- **Reading text**:

Written by: on  April 27, 2016

[unenviable example #1] I will never forget the workplace where I had to write down exactly what my manager said in a notebook and ask him to sign it before he would give me the information I actually needed to do my job! Otherwise he would always give partial information and pass blame for errors. This continued for two years!

[unenviable example #2] Or the workplace where I was told you could not talk to execs because they were too important to spend time with new hires.

[unenviable example #3] Or the workplace where our team was never allowed to work remote/from home by a boss who worked from their tropical beach home at least two months every year.

 

In the last decade, I’ve worked in a wide variety of workplaces: as an employee and consultant. I’ve had a few wonderful workplace experiences and many terrible ones. When it comes to the terrible experiences, there was one commonality: companies that were just too big to change.

 

So why are so many companies in 2016 still such terrible places to work?

Some of the great places I’ve worked really cared about the individual and collective experience of their employees. They removed outdated processes and kept as few levels of management as possible.

They helped employees:

  • learn in the job
  • coached you to greater heights
  • rewarded creative thinking and innovative ideas
  • didn’t worry that you might go work somewhere else

Great workplaces that I’ve experienced start with trusting their employees to do their best work (they hire them after all). Years ago, due to financial pressures, I was laid off from the very best place I’ve worked, Habanero Consulting Group – yet I would still would recommend it as an amazing to work and learn. They lived and breathed trying to keep a human, social workplace.

- **Data rows**:
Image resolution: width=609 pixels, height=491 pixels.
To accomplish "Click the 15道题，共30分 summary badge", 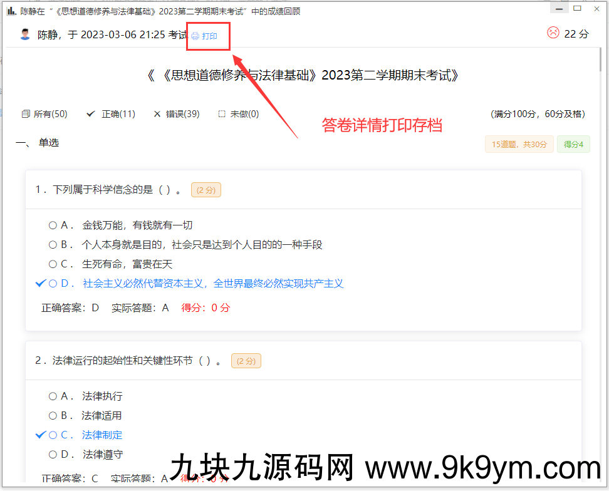I will [x=519, y=143].
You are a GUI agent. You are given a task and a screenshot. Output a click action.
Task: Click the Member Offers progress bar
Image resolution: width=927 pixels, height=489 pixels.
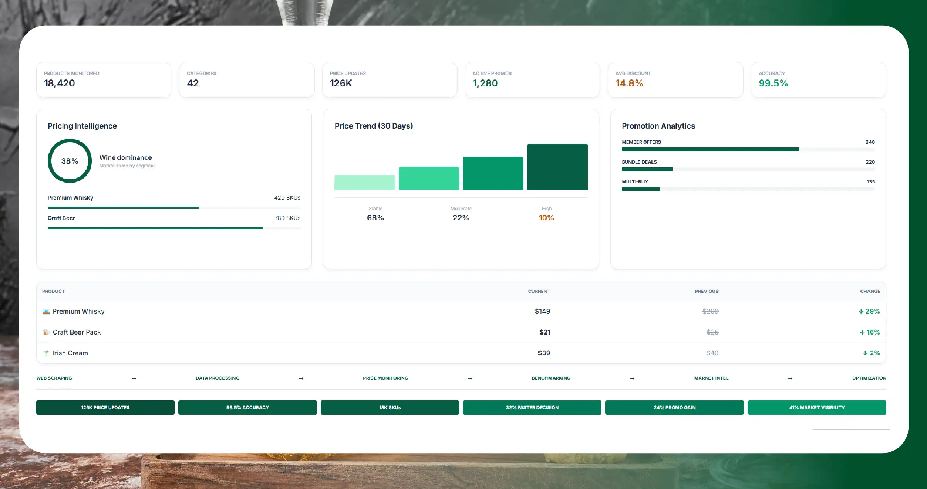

- **Problem 1**: In the workplace essay, which company was the writer laid off from, the very best place they had worked?
- **Problem 2**: Rewrite the stretch of the listing from the line that contains "You are a GUI" through the end of the listing, changing "progress bar" to "toggle switch" and keeping everything else the same. Leave the pictures out.

- **Exercise response 1**: Habanero Consulting Group.

- **Exercise response 2**:
You are a GUI agent. You are given a task and a screenshot. Output a click action.
Task: Click the Member Offers toggle switch
Image resolution: width=927 pixels, height=489 pixels.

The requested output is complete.